Task description: Continue the ashwagandha article below, picking up right after its last sentence, not the material that follows it.
═════ Passage ═════
- Known as Rasayana in Ayurveda, ashwagandha is an adaptogenic herb that enhances your body’s ability to withstand stress and is considered to be a rejuvenator
- Ashwagandha contains compounds known as withanolides, which have not only antioxidant and anti-stress activities but also enhance immunity, protect the heart and offer neuroprotective, hypoglycemic, and anti-tumor effects
- Ashwagandha has notable benefits for relieving stress and anxiety and supporting brain health, such that taking ashwagandha for 90 days improved memory and focus
- Withanolides have also been shown to suppress pathways responsible for several inflammation-based illnesses, including arthritis, asthma, high blood pressure, osteoporosis, and cancer
Ashwagandha (Withania somnifera) is an herb that’s been used in Ayurvedic medicine for thousands of years. Known as Rasayana in Ayurveda, ashwagandha is an adaptogenic herb that enhances your body’s ability to withstand stress and is considered to be a rejuvenator.1 According to Ayurveda, ashwagandha is also known as:2
- Balya — increases strength
- Brusya — Sexual performance enhancer
- Vajikari — Spermatogenic
- Kamarupini — Libido enhancing
- Pustida — Nourishing
Also known as Indian ginseng or winter cherry, ashwagandha contains compounds known as withanolides, which have not only antioxidant and anti-stress activities but also enhance immunity, protect the heart and offer neuroprotective, hypoglycemic, and anti-tumor effects.3 Its name comes from the Sanskrit word “ashwa,” or horse because its root smells like horse urine and gives you the power of a horse when consumed.4
Nine Reasons to Consume Ashwagandha
In addition to withanolides, ashwagandha contains phenolic acids, alkaloids, saponins, and tannins, which offer a wide variety of pharmacological activities. Together, ashwagandha and its bioactive compounds may benefit diseases such as arthritis, impotence, amnesia, anxiety, and more. Ayurvedic doctor Dixa Bhavsar explained on social media:5,6
“This miracle herb has taken the medical world by storm (especially during #covid). And for good reason. Ashwagandha (Indian ginseng) is immune boosting, anti-inflammatory, sleep inducing, anticonvulsant, anti-stress, and antibacterial properties, this herb is like the one-stop shop for all ailments.”
═════ Information ═════
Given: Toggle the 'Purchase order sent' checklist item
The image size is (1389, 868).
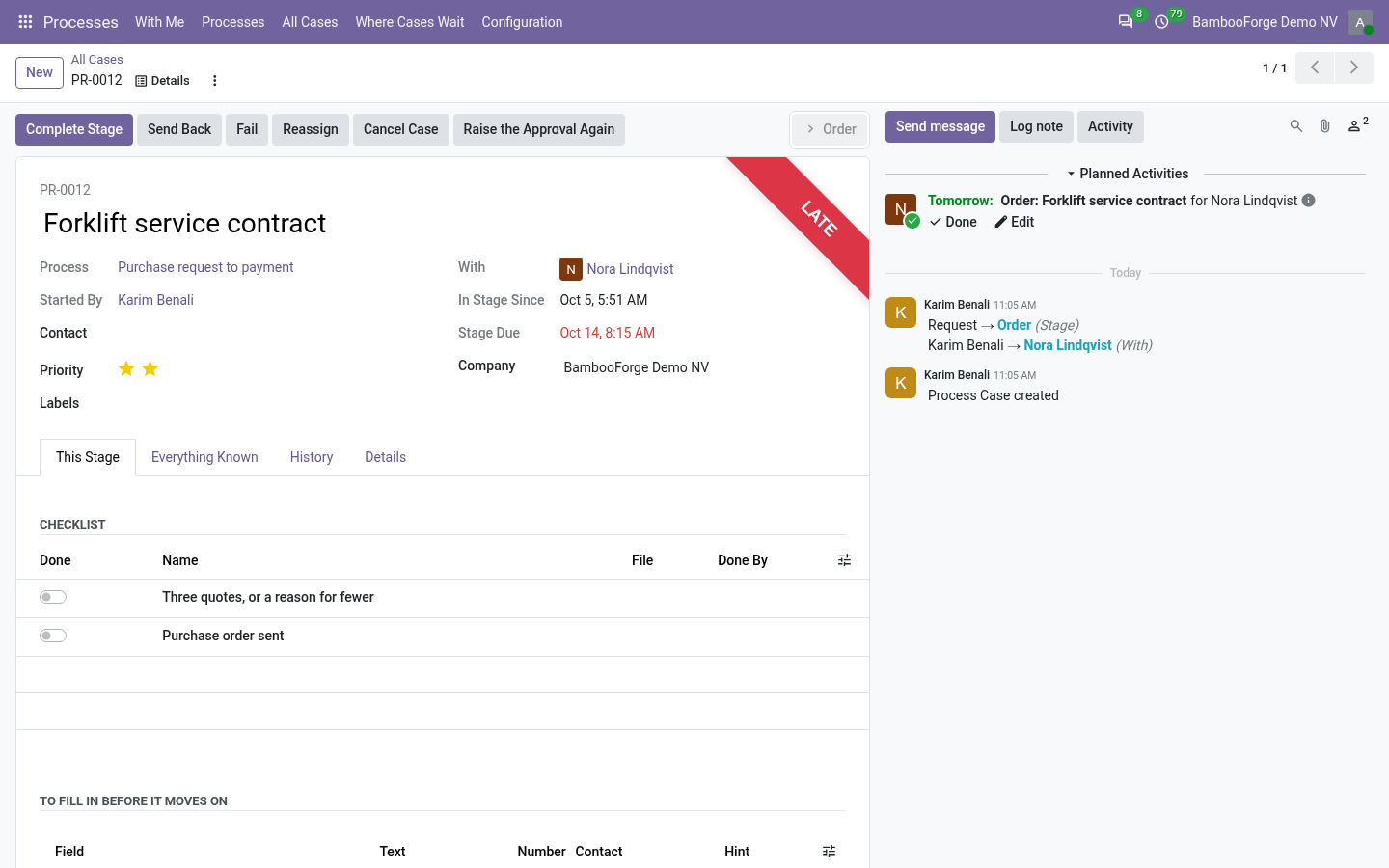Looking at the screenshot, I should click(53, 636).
═════
═════ Information ═════
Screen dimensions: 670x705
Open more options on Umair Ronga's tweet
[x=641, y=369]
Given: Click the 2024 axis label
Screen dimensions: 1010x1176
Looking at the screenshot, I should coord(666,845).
═════
Response to the exercise:
Why else might you want to consider ashwagandha?
1. Relieve Stress and Anxiety — In a study of 125 adults who took ashwagandha or placebo daily for 90 days, those who took ashwagandha had lower serum cortisol levels — a measure of stress — and higher scores on a happiness questionnaire, “suggesting significantly lower stress levels and significantly better psychological well-being and sleep quality.”7
Another study involving 64 individuals who had a history of chronic stress evaluated the effectiveness of a full-spectrum extract of ashwagandha root to help reduce stress and anxiety. Those in the study group took 300 milligrams (mg) of ashwagandha root twice a day for 60 days.
Analysis of the data revealed a significant reduction in stress assessment at the end of 60 days when compared to the placebo group. People taking ashwagandha also had substantially lower serum cortisol levels.8 According to the study, which was published in the Indian Journal of Psychological Medicine:9
“The findings of this study suggest that a high-concentration full-spectrum Ashwagandha root extract safely and effectively improves an individual's resistance towards stress and thereby improves self-assessed quality of life.”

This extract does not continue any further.